Stored data -
════════

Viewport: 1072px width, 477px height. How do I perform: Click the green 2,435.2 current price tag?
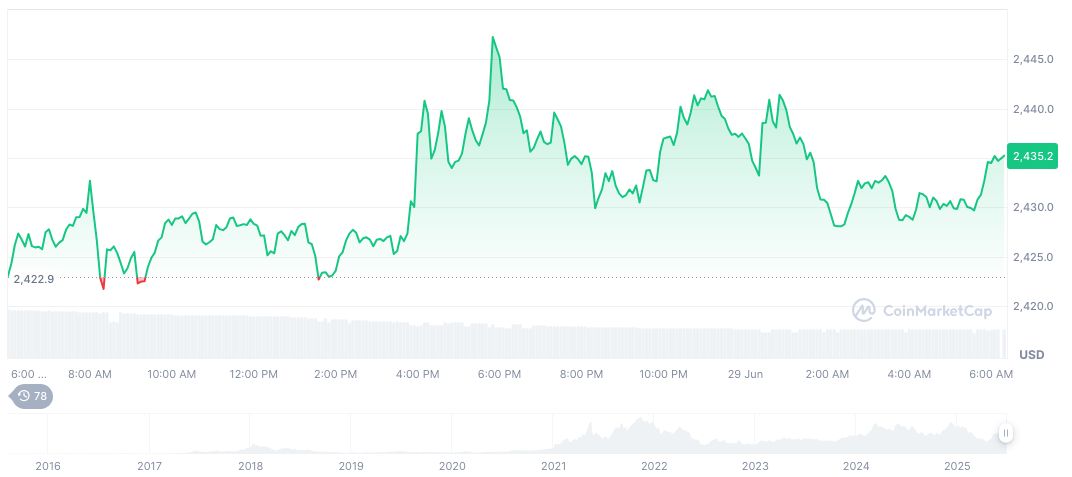[x=1031, y=156]
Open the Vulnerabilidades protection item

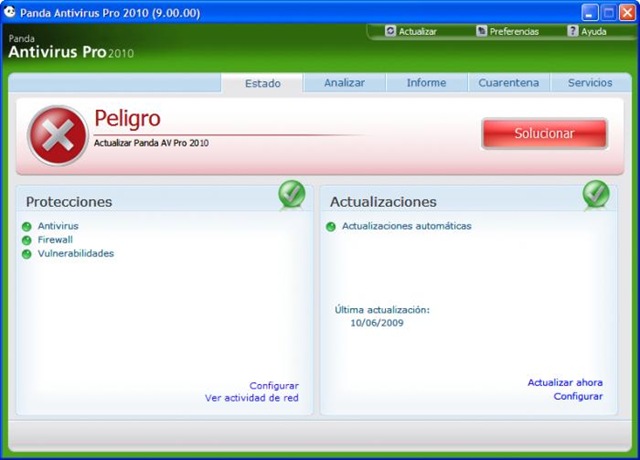(76, 253)
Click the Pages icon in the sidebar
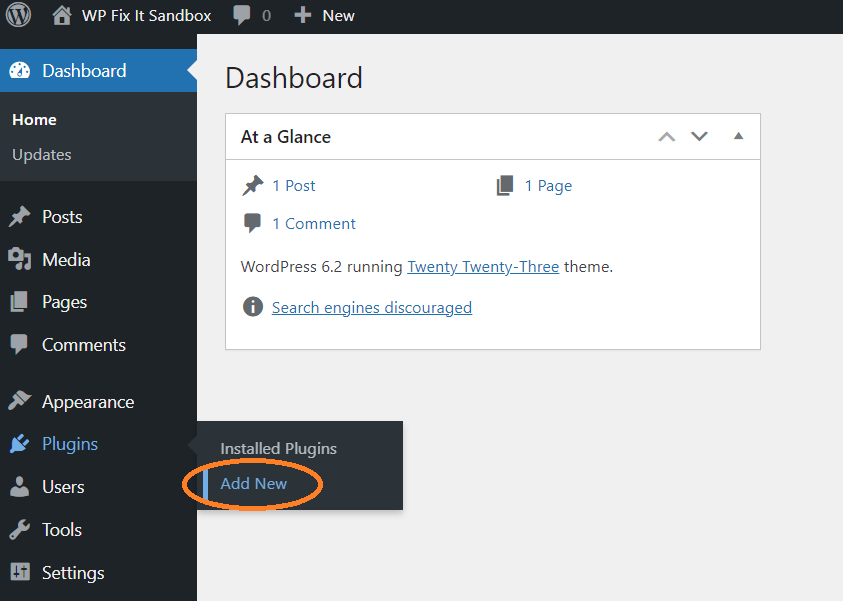Image resolution: width=843 pixels, height=601 pixels. [x=21, y=301]
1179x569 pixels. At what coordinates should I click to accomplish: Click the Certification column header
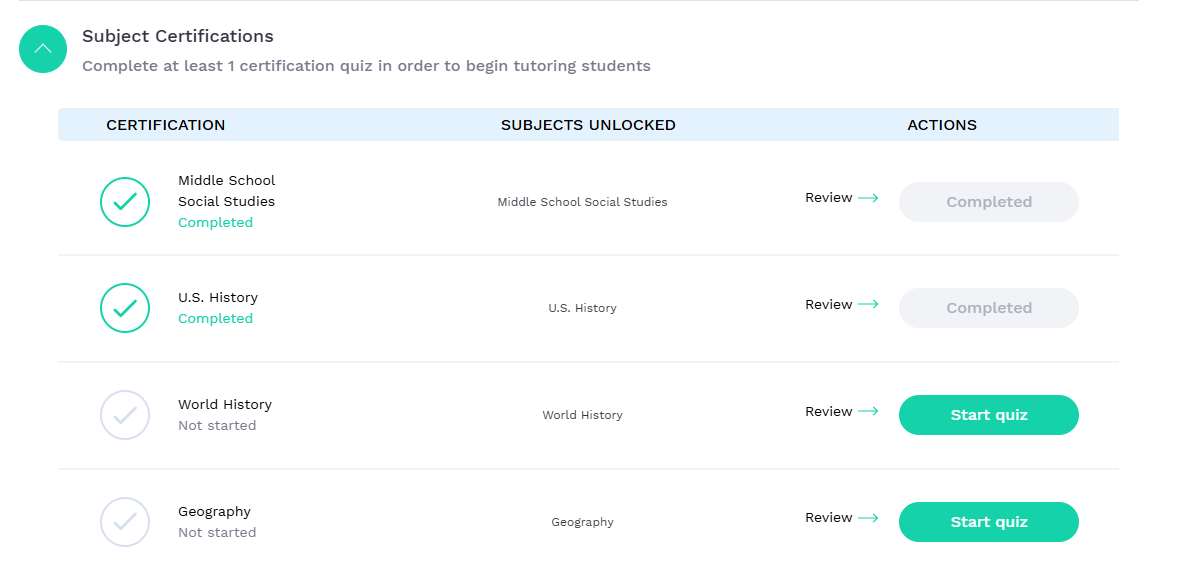(166, 125)
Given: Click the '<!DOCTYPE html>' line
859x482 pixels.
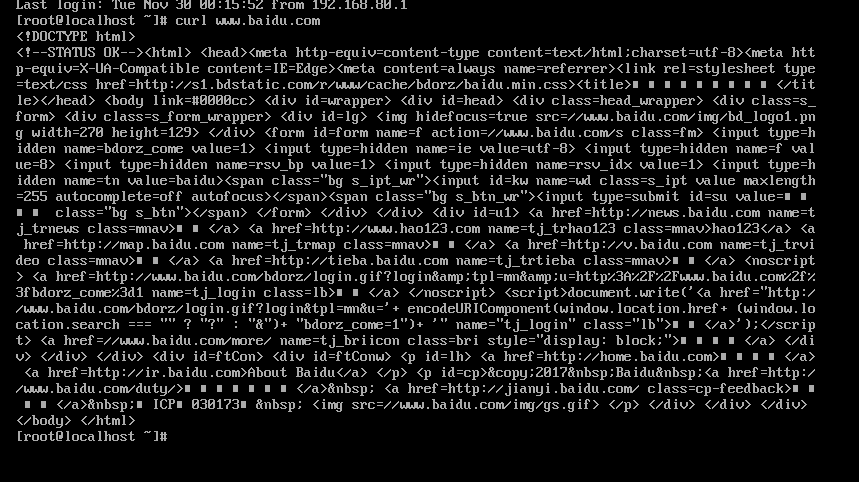Looking at the screenshot, I should coord(76,37).
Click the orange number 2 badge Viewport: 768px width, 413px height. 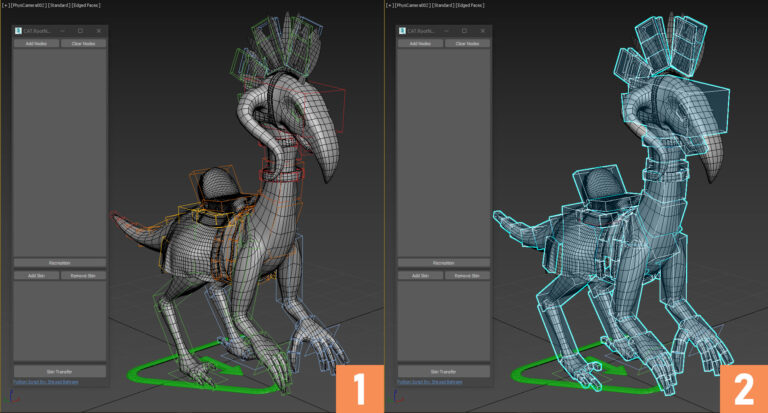[x=744, y=389]
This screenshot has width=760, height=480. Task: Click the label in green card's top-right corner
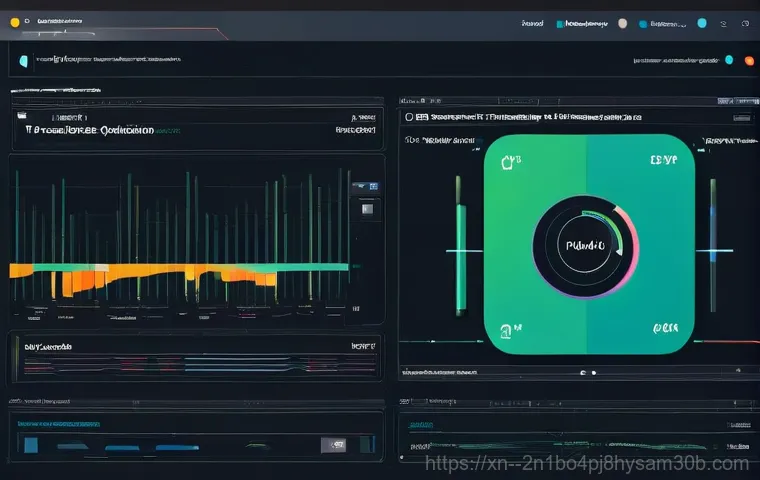[663, 160]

════════

Aim of the task - Print, please, exactly the lines from the one holding "This screenshot has" through the final line of the data, both included, while leaving out each picture.

Result for this exercise -
This screenshot has width=760, height=480. Task: Click the label in green card's top-right corner
[663, 160]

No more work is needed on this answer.